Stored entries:
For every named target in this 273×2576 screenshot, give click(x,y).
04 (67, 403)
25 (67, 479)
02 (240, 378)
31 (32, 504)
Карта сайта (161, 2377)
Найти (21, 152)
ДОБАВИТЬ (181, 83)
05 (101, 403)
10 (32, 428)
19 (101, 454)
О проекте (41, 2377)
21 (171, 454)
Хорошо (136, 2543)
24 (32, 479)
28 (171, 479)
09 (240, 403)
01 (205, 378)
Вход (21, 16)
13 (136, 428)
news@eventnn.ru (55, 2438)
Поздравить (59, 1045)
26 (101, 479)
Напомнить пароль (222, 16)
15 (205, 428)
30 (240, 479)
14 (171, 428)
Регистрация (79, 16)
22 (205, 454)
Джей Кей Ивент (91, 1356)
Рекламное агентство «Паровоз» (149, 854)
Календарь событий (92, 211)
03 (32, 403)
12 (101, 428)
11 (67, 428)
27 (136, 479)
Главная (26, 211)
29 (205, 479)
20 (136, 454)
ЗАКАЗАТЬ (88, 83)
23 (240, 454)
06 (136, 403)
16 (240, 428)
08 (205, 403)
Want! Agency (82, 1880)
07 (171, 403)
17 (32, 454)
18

...

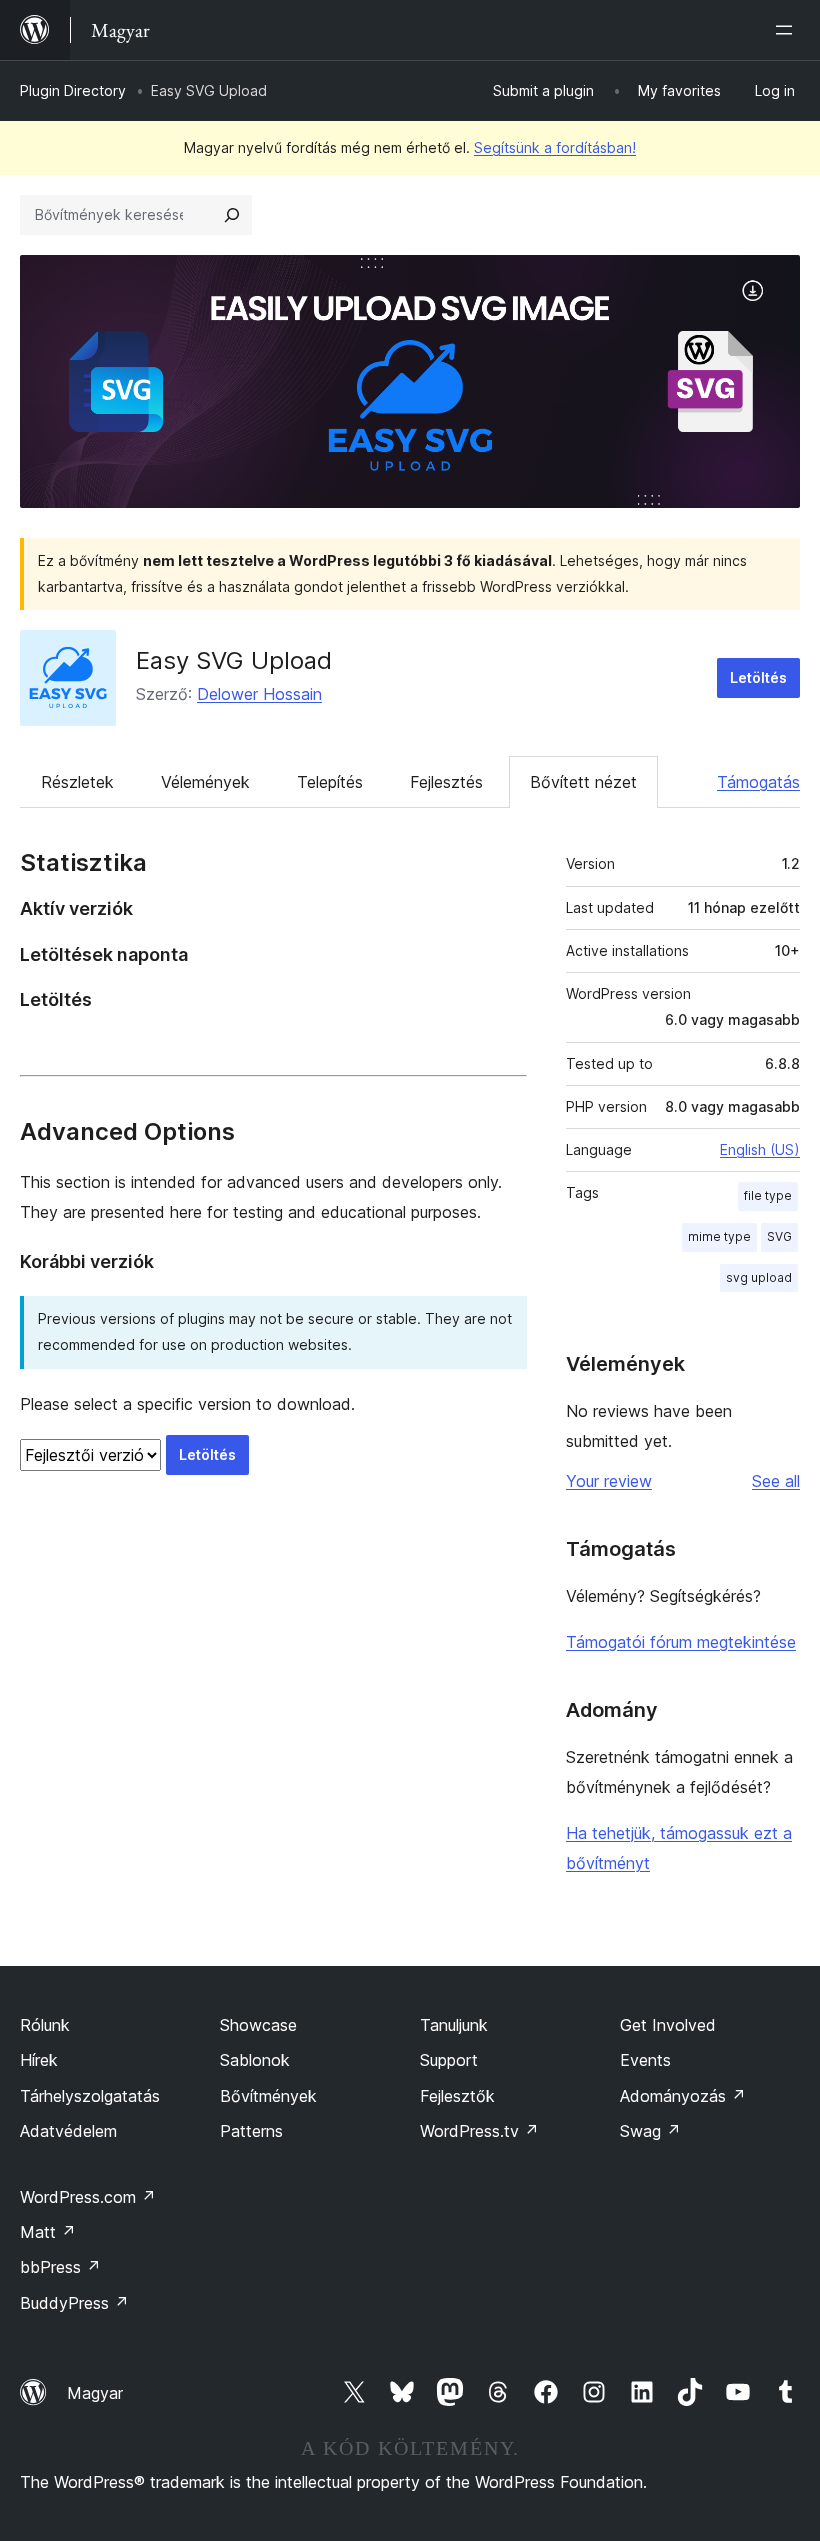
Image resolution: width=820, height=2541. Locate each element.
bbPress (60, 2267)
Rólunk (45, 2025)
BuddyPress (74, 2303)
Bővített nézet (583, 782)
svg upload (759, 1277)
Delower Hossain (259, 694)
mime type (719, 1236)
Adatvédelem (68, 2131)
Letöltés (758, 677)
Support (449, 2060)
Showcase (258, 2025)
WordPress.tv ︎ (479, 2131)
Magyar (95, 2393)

* * *

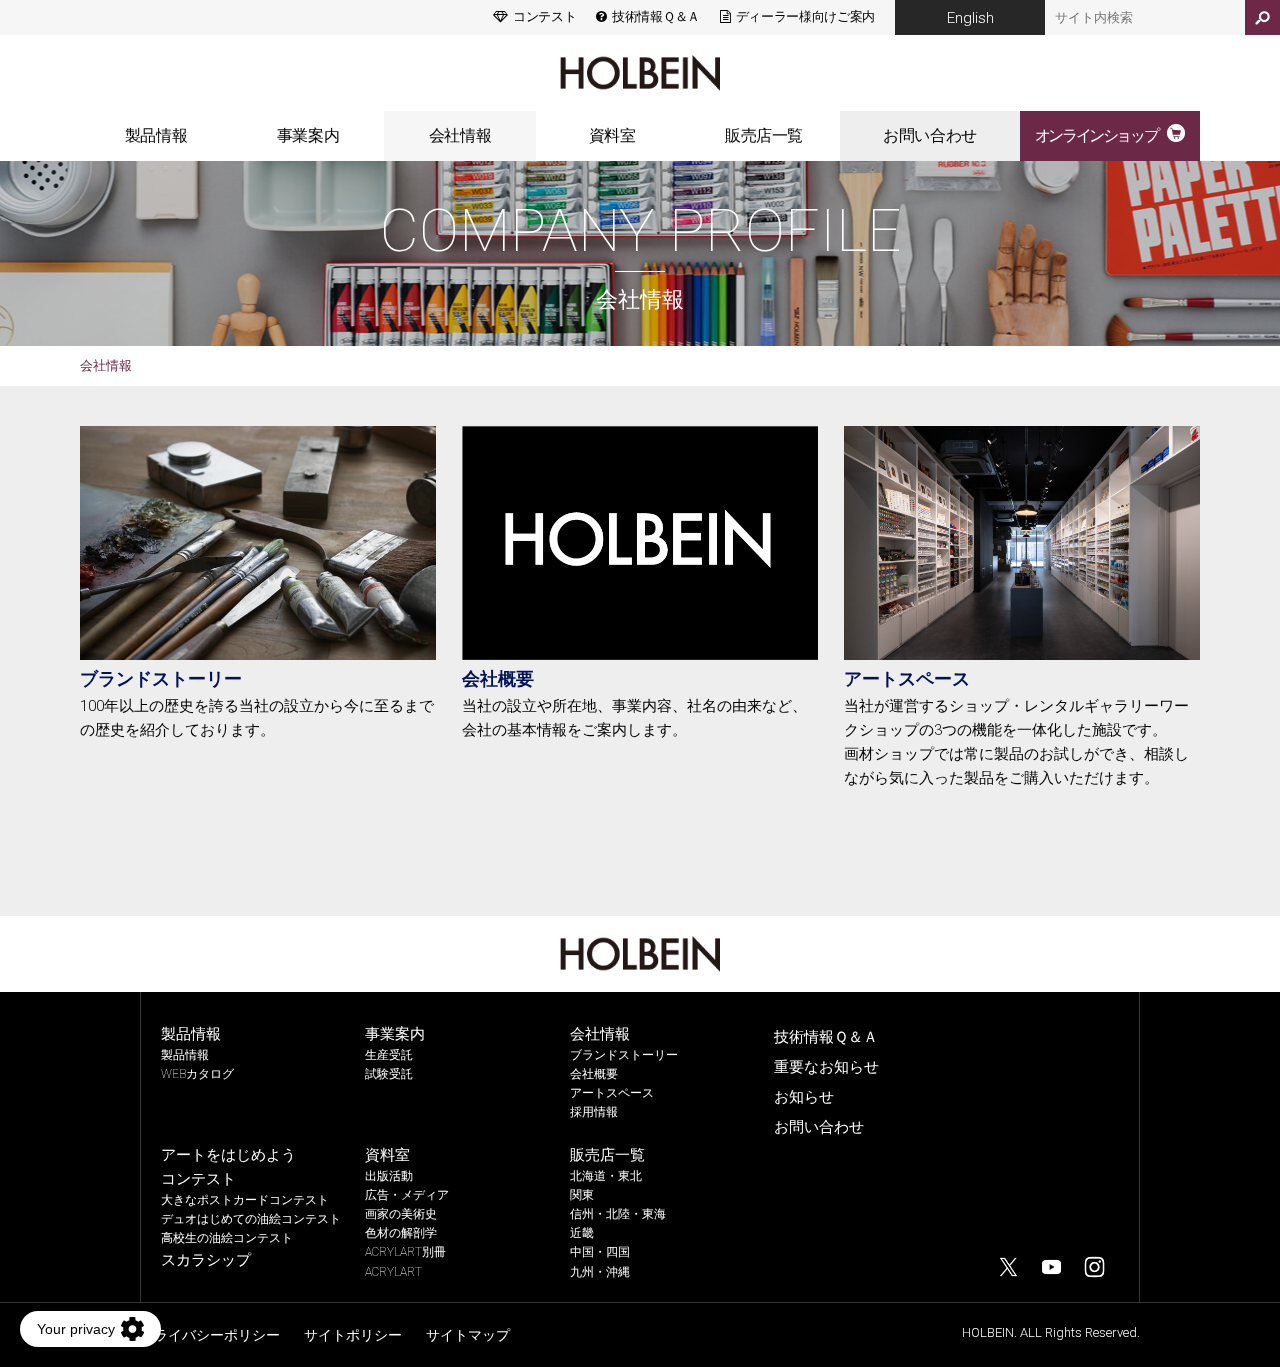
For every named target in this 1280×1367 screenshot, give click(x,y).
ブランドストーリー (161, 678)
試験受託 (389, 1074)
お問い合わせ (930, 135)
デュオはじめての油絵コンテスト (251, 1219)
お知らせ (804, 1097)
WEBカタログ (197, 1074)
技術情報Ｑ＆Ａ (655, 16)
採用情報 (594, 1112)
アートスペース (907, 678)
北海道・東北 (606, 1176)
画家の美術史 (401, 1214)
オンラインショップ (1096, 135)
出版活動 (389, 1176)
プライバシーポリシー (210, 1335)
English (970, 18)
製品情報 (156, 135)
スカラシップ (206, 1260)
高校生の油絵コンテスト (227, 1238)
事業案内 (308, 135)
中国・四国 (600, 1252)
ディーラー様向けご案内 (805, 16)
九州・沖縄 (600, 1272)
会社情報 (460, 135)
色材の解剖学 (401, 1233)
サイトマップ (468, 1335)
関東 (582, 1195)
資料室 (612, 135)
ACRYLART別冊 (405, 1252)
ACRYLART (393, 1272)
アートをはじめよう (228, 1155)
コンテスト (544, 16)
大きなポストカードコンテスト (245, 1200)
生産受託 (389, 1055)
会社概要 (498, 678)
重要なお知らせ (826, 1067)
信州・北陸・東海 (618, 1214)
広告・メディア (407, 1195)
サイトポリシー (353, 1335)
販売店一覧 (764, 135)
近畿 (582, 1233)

Assignment =
All that is wanted is an exact copy of the lines above from the one with "For every named target in this 273×2576" through the one with "13 (136, 428)", with both ends included.

Answer for the task =
For every named target in this 273×2576 screenshot, give click(x,y).
04 (67, 403)
25 (67, 479)
02 (240, 378)
31 (32, 504)
Карта сайта (161, 2377)
Найти (21, 152)
ДОБАВИТЬ (181, 83)
05 (101, 403)
10 (32, 428)
19 (101, 454)
О проекте (41, 2377)
21 (171, 454)
Хорошо (136, 2543)
24 (32, 479)
28 (171, 479)
09 (240, 403)
01 (205, 378)
Вход (21, 16)
13 (136, 428)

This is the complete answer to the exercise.